■ Your goal ■
Put the lines of the material running from the line with "Screen dimensions: 1323x703" up to and including the line with "pyautogui.click(x=273, y=404)" into a JSON list of strings, one string per line and blank lines omitted. Leave the pictures out of the answer.

■ Data supplied ■

** Start **

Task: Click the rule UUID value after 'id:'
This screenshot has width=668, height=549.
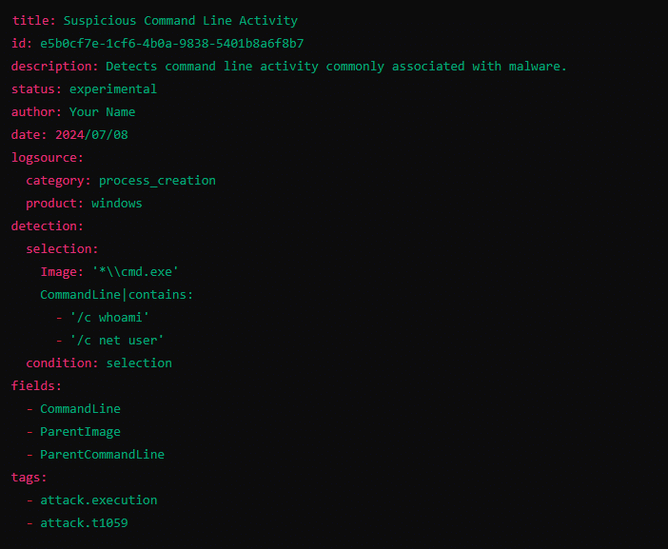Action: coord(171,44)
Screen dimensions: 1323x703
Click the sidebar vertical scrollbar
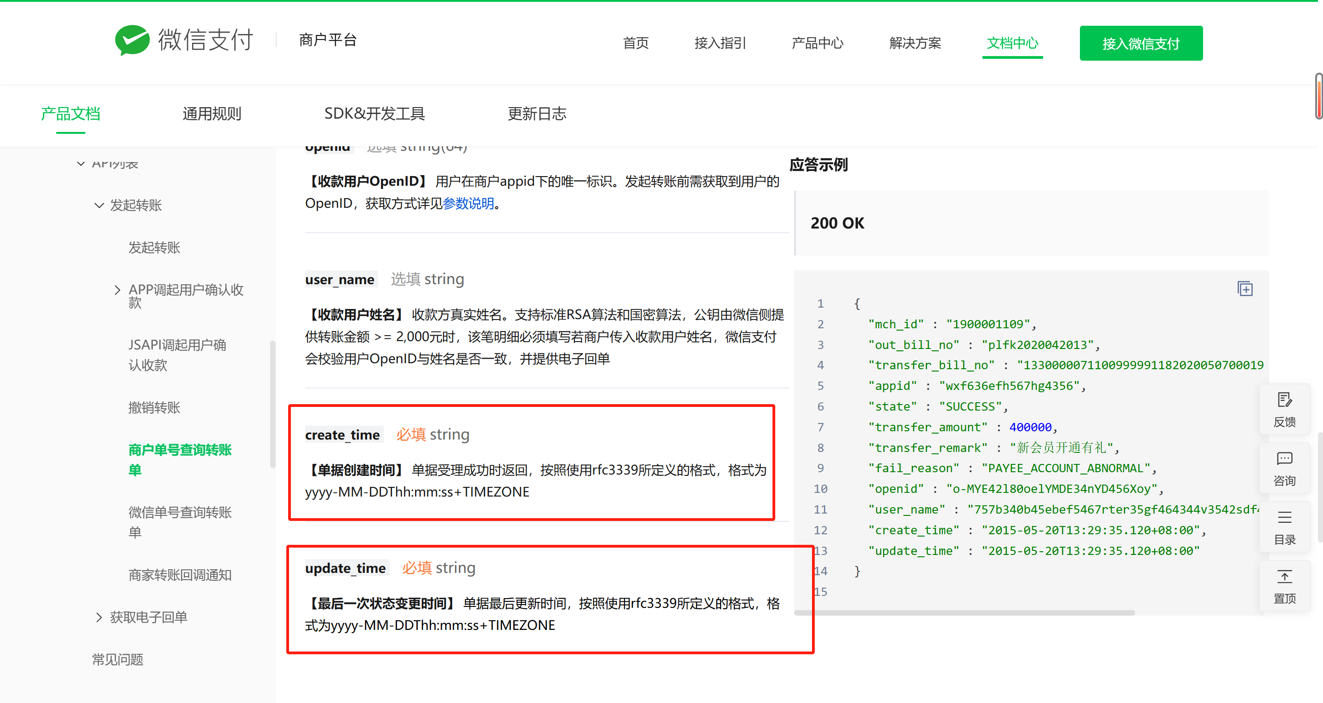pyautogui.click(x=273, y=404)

** End **
** Start **

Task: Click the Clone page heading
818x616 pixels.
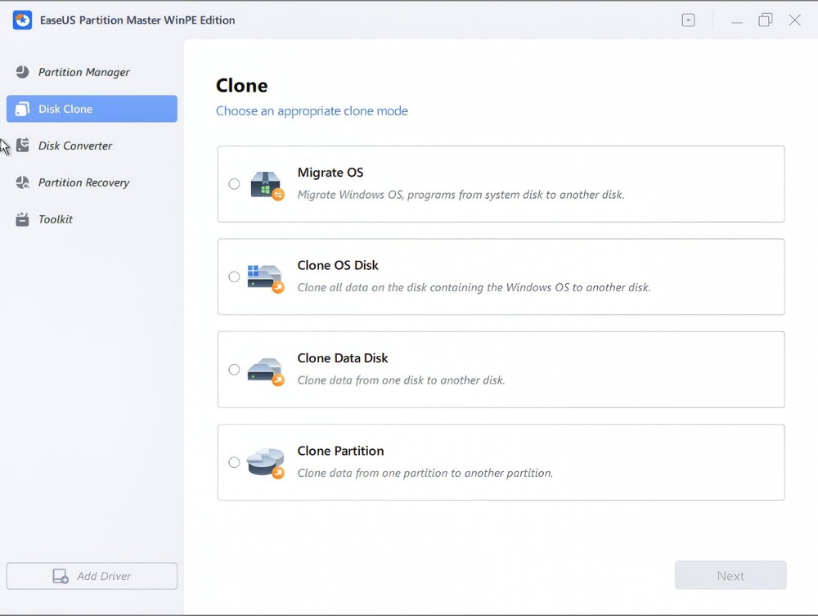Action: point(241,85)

** End **

■ Task response ■
[
  "Screen dimensions: 1323x703",
  "Click the sidebar vertical scrollbar",
  "pyautogui.click(x=273, y=404)"
]